Xu Cao: Hi, I was testing out zeebe’s timeout error handling. so I set a sleep time inside the task longer than what’s been set on the task function’s timeout parameter. But it doesn’t seem to throw the timeout exception and exit the workflow with the exception error. anyone experienced this and what the resolution to it? in my main.py the task function is as following:

def process(**kwargs):
    print("Processing stuff...")
    time.sleep(600)
    return {"output": {"results": kwargs["input"]["stuff"]}}

Josh Wulf: Mmmmm….

So:

The timeout resolution in the broker is up to 30 seconds. It has like a “timeout sweeper” that runs on a 30 second interval. There is an open issue to make it more fine-grained.

When your job times out on the broker, it will be made available to be reactivated by another worker. Your worker will not throw - unless the library author made it do that.

If the rescheduled job is picked up by another worker, and the first worker completes it after the timeout, but before the second worker completes it, then it will be completed. The two workers who have both activated it are in a race to complete.

The first worker cannot fail the job after its timeout, but it can complete.

When whichever worker comes in second with the completion tries to complete it, it will receive an error response from the broker: “Job X not found”

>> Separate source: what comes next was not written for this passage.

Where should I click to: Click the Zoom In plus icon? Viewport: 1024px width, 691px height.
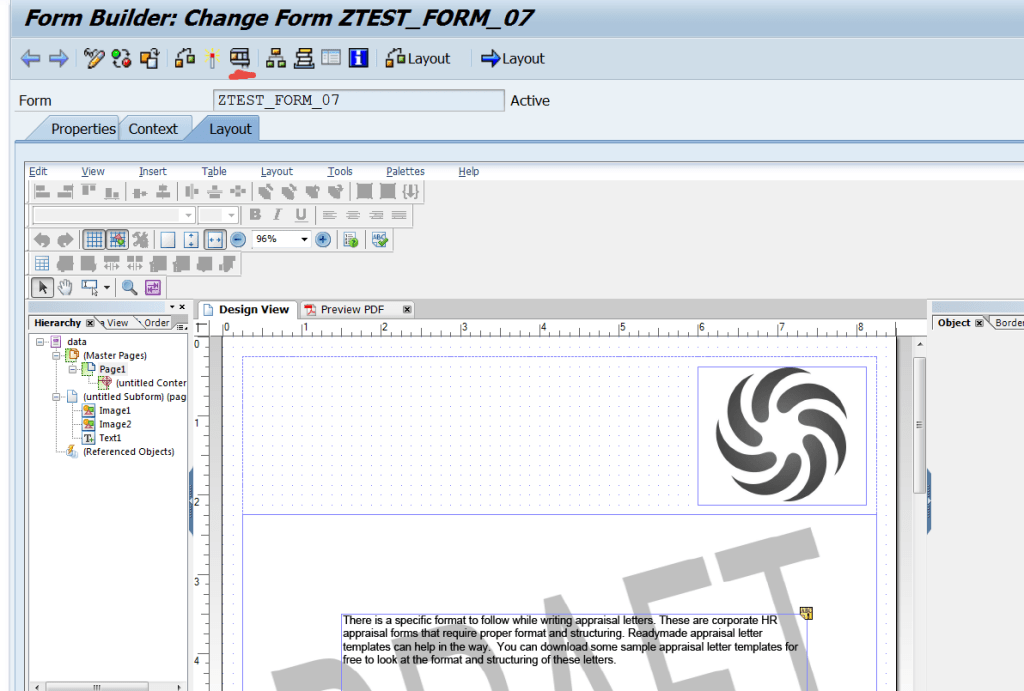[x=322, y=239]
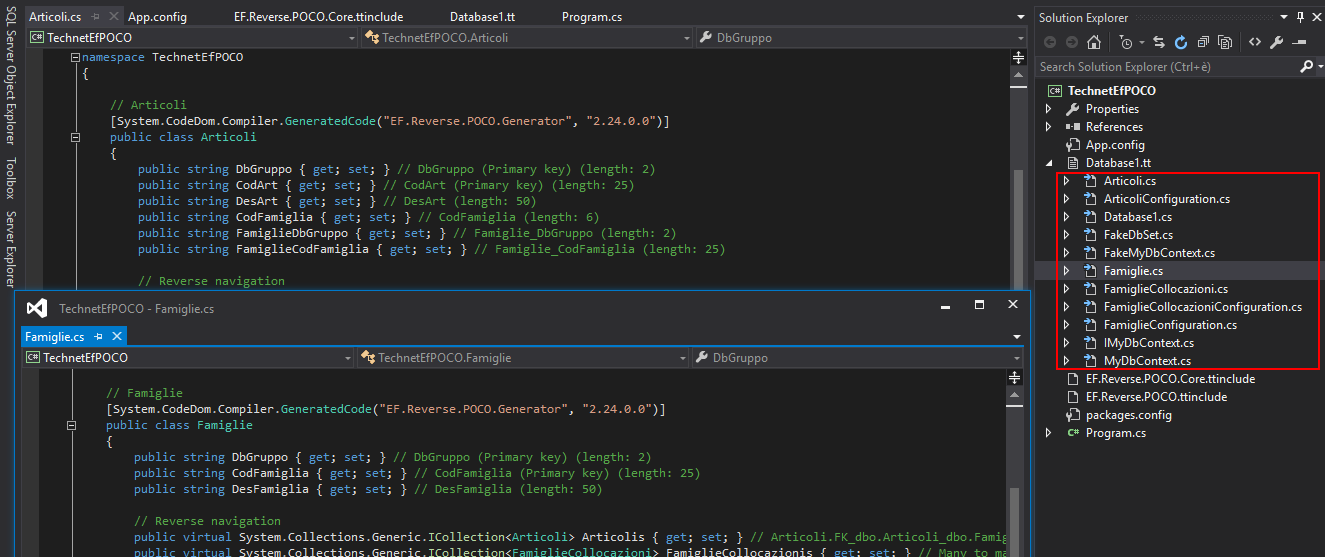
Task: Open the Toolbox side panel
Action: click(10, 178)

Xu Cao: Thank you @Josh Wulf for a quick response! hmmm but that’s what I expected it to function. We have long running jobs so the task might be a prerequisite for other tasks to continue processing. So what we want or expect if this task is timed out, throw timeout exception and exit the workflow cause there is no point to going further if this task failed b/c of time out. I think it’s very valid normal use case. Does it make sense to you?

Josh Wulf: Put the whole thing in a sub-process, and put a boundary interrupt timer on that. This allows you to specify an overall process timeout: “OK, this whole thing took too long

Josh Wulf: Like this:

Josh Wulf: Is that what you are after?

Xu Cao: sort of. here is my workflow:

Josh Wulf: You could also do it per-task:

Xu Cao: notice the prepare variant task? it’s the prerequisite for all the following tasks in parallel. so I think I could try your idea to wrap that task with an interrupt timer boundary and see if it throws timeout error and exit the whole flow

Xu Cao: thanks for the idea. will try out. I’m brand new in zeebe. do you have a sample code somewhere to create a sub-process and add a timer to it?

Josh Wulf: That’s it

Josh Wulf: There is no code

Josh Wulf: I’m not sure on the timer resolution - it may have the same issue as the job activation timeout.

Xu Cao: I see. so I just use the modeler to do that?

Josh Wulf: Yes, exactly

Josh Wulf: What time duration are you looking at for the first task?

Xu Cao: it could be a bug as well: https://github.com/JonatanMartens/pyzeebe/issues/80

Xu Cao: I don’t know yet. we still defining the requirement. it could be under 1 min or a few min or hours or even weeks

Xu Cao: we are POC with zeebe and prototyping our new workflow system

Josh Wulf: I think you want the timer interrupt

Xu Cao: got it. will try it out. Thanks Josh!

Josh Wulf: The job activation is a contract between a worker and the broker for a single unit of work, a job. If the worker fails, then the broker doesn’t hear back from it - and when that contracted time expires, the broker makes the job available to any other worker that is asking for jobs.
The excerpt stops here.